Comment envisagez-vous l'avenir de cette collaboration ? (renouvellement de l'Equipe Associée, poursuite sur fonds propres, projet européen ou autre, arrêt de la coopération...)
/ How do you see the evolution of this cooperation (renewal of the Associate Team, european project or other-funding project, end of the cooperation...)
Thanks to the Associate Team, the partners have proposed and obtained European funding through the highly competitive FET-Open program for the SMALL project (Sparse Models, Algorithms and Learning for Large-Scale Data), for a duration of 3 years. For 2010 and 2011, we are therefore continuing our collaboration through the SMALL project, and are not asking to renew the Associate Team funding.
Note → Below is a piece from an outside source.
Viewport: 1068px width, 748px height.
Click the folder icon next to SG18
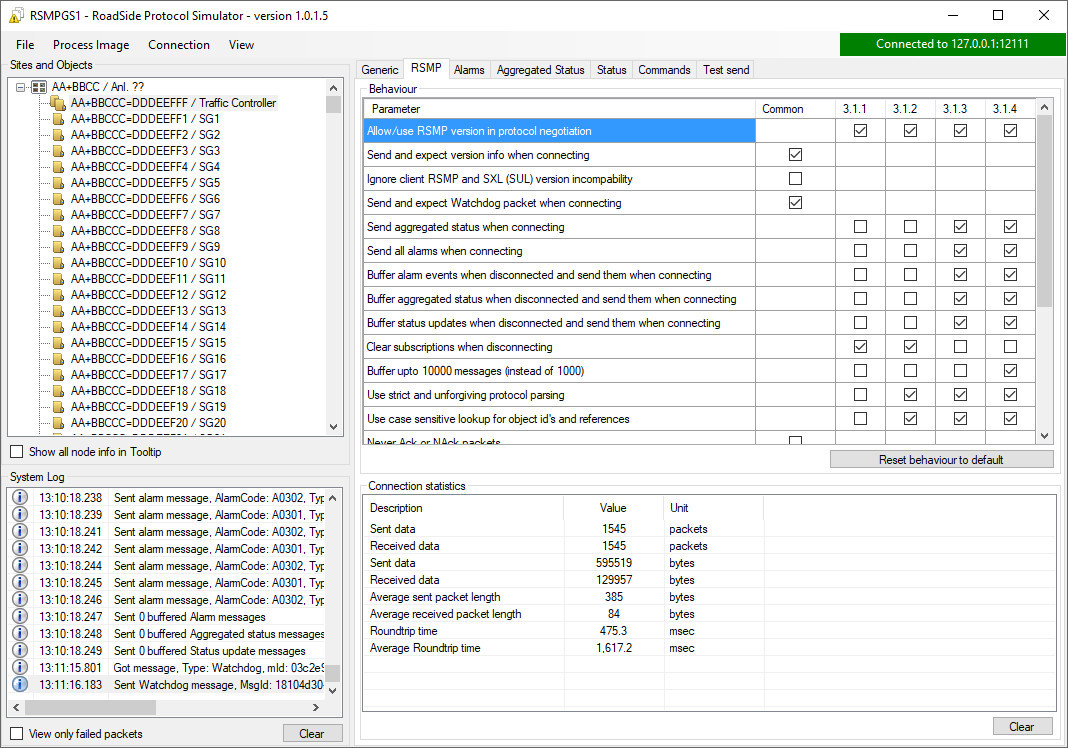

We envision renewing our application to the Associate Team program in 2011-2012, should we need it to support the continuation of our collaboration during a possible transition period.




Description de l'activité scientifique de l'équipe associée et des résultats obtenus au cours des 3 dernières années : publications, communications, organisation de colloques, formation, soutenances de thèse, valorisation économique, sociale, industrielle, dépôt de brevets ... (maximum 5 pages)
Please detail the Associate Team scientific activity as well as the results obtained in the last 3 years : publications, communications, organization of conferences, training, defended PhD, valorization, patents filing...

Activités scientifiques.

Average-case analysis for multichannel sparse decomposition algorithm

From the theoretical viewpoint, we focused on the robust identification of multichannel sparse models using a wide variety of “greedy” algorithms for joint sparse decomposition. The results have confirmed our intuition that the typical behavior of these algorithms (for signals drawn from a known probabilistic model) is significantly more favorable than the worst case situation, as soon as the number of channels is large enough. Concretely, using results on measure concentration, we have found an upper bound of the probability of failure of these algorithms and we have proven that this probability decreases exponentially with the number of channels, as long as the noise level does not exceed a given threshold related to the coherence of the sparse model being identified. These results have been published in the Journal of Fourier Analysis and Applications [J2] and they have been presented in a number of workshops and international conferences [P1][P2] [C1][C2][C3][C4][C5]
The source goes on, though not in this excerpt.